EarthLink/SK Telecom joint venture Helio releases EVDO card, software with one-rate plan: The company, which was founded to bring fancy handsets from South Korea into the hands of hip youngsters, has released a product that should appeal to we old-timers, too. The Helio Hybird package includes a 3G EVDO PC Card and a software package that enables access to unlimited EVDO and unlimited Wi-Fi for $85 per month. The package costs nothing if you commit to two years' service. (Windows only at this point.)
Helio is an MVNO (mobile virtual network operator), which means that they buy their cell minutes and cell data from established operators. Those operators tend to charge $60 per month for unmetered EVDO with a voice plan and a two-year commitment. (That's changing to just a two-year commitment and no voice plan.) Boingo Wireless, which is the enabler of the Wi-Fi part of Helio Hybrid, charges $22 per month for unlimited North American Wi-Fi and a combination of unlimited and metered worldwide Wi-Fi. So combine those two plans, and you get $82 per month, right?
But you can't get a single bill at that rate from any cellular operator. If you sign up with Verizon Wireless or Sprint Nextel for EVDO or Cingular for UMTS/HSDPA, you don't get a good Wi-Fi plan along with it. T-Mobile does offer a great plan--$30 per month as a voice package add-on for unlimited Wi-Fi and GPRS/EDGE--but even EDGE runs at just-above-modem speeds, and at a fraction of EVDO/HSDPA downstream.
Helio Hybrid thus does have the advantage of giving you everything in one place with one bill and one price. And the fact that they throw in the 3G card, that's just another cost advantage, along with the integrated software package designed by Tartara Systems.

**EXPLORE THE MATERIAL:**
1/ Name every cellular operator that the Helio Hybrid article mentions by name as an alternative source of wireless data service.
2/ In the Helio Hybrid article, reproduce the passage from "But you can't" up to and including "of EVDO/HSDPA downstream.".
3/ According to the Helio Hybrid article, which company designed the integrated software package?

**DATA EXCERPTS:**

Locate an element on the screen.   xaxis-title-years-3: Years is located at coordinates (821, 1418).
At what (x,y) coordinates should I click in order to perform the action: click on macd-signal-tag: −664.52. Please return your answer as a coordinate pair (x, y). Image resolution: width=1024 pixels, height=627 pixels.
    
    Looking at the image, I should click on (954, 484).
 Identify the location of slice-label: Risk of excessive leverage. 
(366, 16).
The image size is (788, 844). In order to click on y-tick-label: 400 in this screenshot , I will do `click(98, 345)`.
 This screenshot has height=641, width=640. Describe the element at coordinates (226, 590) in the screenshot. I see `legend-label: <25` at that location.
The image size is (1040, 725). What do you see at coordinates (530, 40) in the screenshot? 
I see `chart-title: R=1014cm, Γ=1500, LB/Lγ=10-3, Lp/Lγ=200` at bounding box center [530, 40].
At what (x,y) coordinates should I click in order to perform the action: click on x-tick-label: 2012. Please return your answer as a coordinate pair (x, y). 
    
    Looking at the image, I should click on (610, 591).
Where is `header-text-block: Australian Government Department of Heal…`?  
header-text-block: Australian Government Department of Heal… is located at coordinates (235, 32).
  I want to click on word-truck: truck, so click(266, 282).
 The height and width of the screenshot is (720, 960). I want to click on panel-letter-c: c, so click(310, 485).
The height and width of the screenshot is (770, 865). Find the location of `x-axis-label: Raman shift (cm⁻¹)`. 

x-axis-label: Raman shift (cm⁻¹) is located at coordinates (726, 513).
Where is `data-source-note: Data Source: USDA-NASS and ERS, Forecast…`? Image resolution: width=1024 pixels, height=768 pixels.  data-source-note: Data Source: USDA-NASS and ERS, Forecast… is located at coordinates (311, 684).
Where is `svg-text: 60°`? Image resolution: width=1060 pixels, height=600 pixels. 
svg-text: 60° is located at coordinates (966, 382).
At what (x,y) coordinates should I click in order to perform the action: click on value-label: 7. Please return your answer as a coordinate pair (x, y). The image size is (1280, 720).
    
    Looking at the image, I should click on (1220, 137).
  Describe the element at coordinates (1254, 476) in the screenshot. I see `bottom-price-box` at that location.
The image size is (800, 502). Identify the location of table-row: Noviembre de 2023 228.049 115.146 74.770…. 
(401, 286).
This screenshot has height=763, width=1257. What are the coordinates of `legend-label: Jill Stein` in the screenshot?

**ANSWERS FOR THE TASKS:**
1/ Verizon Wireless, Sprint Nextel, Cingular, T-Mobile

2/
But you can't get a single bill at that rate from any cellular operator. If you sign up with Verizon Wireless or Sprint Nextel for EVDO or Cingular for UMTS/HSDPA, you don't get a good Wi-Fi plan along with it. T-Mobile does offer a great plan--$30 per month as a voice package add-on for unlimited Wi-Fi and GPRS/EDGE--but even EDGE runs at just-above-modem speeds, and at a fraction of EVDO/HSDPA downstream.

3/ Tartara Systems